ABOUT THIS EXERCISE -> Could each record be restated word for word?
[EXERCISE DATA Boundary: Start]
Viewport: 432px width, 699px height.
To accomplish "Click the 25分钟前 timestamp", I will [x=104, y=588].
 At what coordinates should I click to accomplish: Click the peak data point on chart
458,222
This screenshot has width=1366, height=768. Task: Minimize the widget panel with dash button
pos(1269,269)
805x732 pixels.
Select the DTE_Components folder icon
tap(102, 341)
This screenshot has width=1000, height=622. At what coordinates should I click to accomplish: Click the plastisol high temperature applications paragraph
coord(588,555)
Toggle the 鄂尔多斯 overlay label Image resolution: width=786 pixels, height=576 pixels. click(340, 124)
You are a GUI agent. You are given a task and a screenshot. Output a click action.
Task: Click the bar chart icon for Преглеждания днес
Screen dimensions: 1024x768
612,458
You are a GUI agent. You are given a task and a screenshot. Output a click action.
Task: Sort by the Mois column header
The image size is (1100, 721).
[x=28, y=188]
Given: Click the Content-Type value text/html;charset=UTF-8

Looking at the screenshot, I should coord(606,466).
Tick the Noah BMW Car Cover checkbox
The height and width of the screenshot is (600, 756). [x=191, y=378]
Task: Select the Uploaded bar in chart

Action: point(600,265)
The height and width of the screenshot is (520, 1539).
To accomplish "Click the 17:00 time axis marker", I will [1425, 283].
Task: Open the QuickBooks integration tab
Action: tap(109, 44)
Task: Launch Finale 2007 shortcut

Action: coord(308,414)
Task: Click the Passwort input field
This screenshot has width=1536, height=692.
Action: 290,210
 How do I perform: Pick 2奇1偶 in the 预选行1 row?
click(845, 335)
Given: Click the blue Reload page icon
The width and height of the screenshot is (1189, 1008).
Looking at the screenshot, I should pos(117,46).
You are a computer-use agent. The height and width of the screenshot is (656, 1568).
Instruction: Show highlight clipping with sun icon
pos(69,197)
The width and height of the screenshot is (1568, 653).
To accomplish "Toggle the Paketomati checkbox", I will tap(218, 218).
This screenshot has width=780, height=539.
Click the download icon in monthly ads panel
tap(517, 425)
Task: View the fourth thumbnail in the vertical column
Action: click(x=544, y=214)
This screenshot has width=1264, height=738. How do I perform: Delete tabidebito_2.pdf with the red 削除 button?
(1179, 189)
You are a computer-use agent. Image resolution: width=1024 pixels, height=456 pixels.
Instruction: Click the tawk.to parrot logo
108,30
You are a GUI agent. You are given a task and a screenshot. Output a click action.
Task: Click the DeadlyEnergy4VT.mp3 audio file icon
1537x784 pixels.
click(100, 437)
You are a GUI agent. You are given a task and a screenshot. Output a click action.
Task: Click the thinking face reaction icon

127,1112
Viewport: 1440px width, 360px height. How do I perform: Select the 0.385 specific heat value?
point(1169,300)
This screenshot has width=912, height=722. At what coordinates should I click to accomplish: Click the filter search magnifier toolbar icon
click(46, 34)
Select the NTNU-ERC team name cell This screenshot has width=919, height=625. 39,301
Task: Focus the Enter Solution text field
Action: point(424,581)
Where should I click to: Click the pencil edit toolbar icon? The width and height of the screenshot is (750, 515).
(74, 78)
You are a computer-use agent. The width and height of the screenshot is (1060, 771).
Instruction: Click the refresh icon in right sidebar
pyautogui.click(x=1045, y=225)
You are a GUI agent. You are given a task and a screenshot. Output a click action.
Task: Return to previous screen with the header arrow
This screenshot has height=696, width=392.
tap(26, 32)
[EXERCISE DATA Boundary: End]
PROBLEM SOLUTION ->
Viewport: 432px width, 699px height.
To accomplish "Click the 25分钟前 timestamp", I will [x=104, y=588].
 At what coordinates should I click to accomplish: Click the peak data point on chart
458,222
This screenshot has width=1366, height=768. Task: Minimize the widget panel with dash button
pos(1269,269)
805x732 pixels.
Select the DTE_Components folder icon
tap(102, 341)
This screenshot has width=1000, height=622. At what coordinates should I click to accomplish: Click the plastisol high temperature applications paragraph
coord(588,555)
Toggle the 鄂尔多斯 overlay label Image resolution: width=786 pixels, height=576 pixels. click(340, 124)
You are a GUI agent. You are given a task and a screenshot. Output a click action.
Task: Click the bar chart icon for Преглеждания днес
Screen dimensions: 1024x768
612,458
You are a GUI agent. You are given a task and a screenshot. Output a click action.
Task: Sort by the Mois column header
The image size is (1100, 721).
[x=28, y=188]
Given: Click the Content-Type value text/html;charset=UTF-8

Looking at the screenshot, I should coord(606,466).
Tick the Noah BMW Car Cover checkbox
The height and width of the screenshot is (600, 756). [x=191, y=378]
Task: Select the Uploaded bar in chart

Action: point(600,265)
The height and width of the screenshot is (520, 1539).
To accomplish "Click the 17:00 time axis marker", I will [1425, 283].
Task: Open the QuickBooks integration tab
Action: tap(109, 44)
Task: Launch Finale 2007 shortcut

Action: coord(308,414)
Task: Click the Passwort input field
This screenshot has width=1536, height=692.
Action: 290,210
 How do I perform: Pick 2奇1偶 in the 预选行1 row?
click(845, 335)
Given: Click the blue Reload page icon
The width and height of the screenshot is (1189, 1008).
Looking at the screenshot, I should pos(117,46).
You are a computer-use agent. The height and width of the screenshot is (656, 1568).
Instruction: Show highlight clipping with sun icon
pos(69,197)
The width and height of the screenshot is (1568, 653).
To accomplish "Toggle the Paketomati checkbox", I will tap(218, 218).
This screenshot has width=780, height=539.
Click the download icon in monthly ads panel
tap(517, 425)
Task: View the fourth thumbnail in the vertical column
Action: click(x=544, y=214)
This screenshot has width=1264, height=738. How do I perform: Delete tabidebito_2.pdf with the red 削除 button?
(1179, 189)
You are a computer-use agent. Image resolution: width=1024 pixels, height=456 pixels.
Instruction: Click the tawk.to parrot logo
108,30
You are a GUI agent. You are given a task and a screenshot. Output a click action.
Task: Click the DeadlyEnergy4VT.mp3 audio file icon
1537x784 pixels.
click(100, 437)
You are a GUI agent. You are given a task and a screenshot. Output a click action.
Task: Click the thinking face reaction icon

127,1112
Viewport: 1440px width, 360px height. How do I perform: Select the 0.385 specific heat value?
point(1169,300)
This screenshot has width=912, height=722. At what coordinates should I click to accomplish: Click the filter search magnifier toolbar icon
click(46, 34)
Select the NTNU-ERC team name cell This screenshot has width=919, height=625. 39,301
Task: Focus the Enter Solution text field
Action: point(424,581)
Where should I click to: Click the pencil edit toolbar icon? The width and height of the screenshot is (750, 515).
(74, 78)
You are a computer-use agent. The width and height of the screenshot is (1060, 771).
Instruction: Click the refresh icon in right sidebar
pyautogui.click(x=1045, y=225)
You are a GUI agent. You are given a task and a screenshot. Output a click action.
Task: Return to previous screen with the header arrow
This screenshot has height=696, width=392.
tap(26, 32)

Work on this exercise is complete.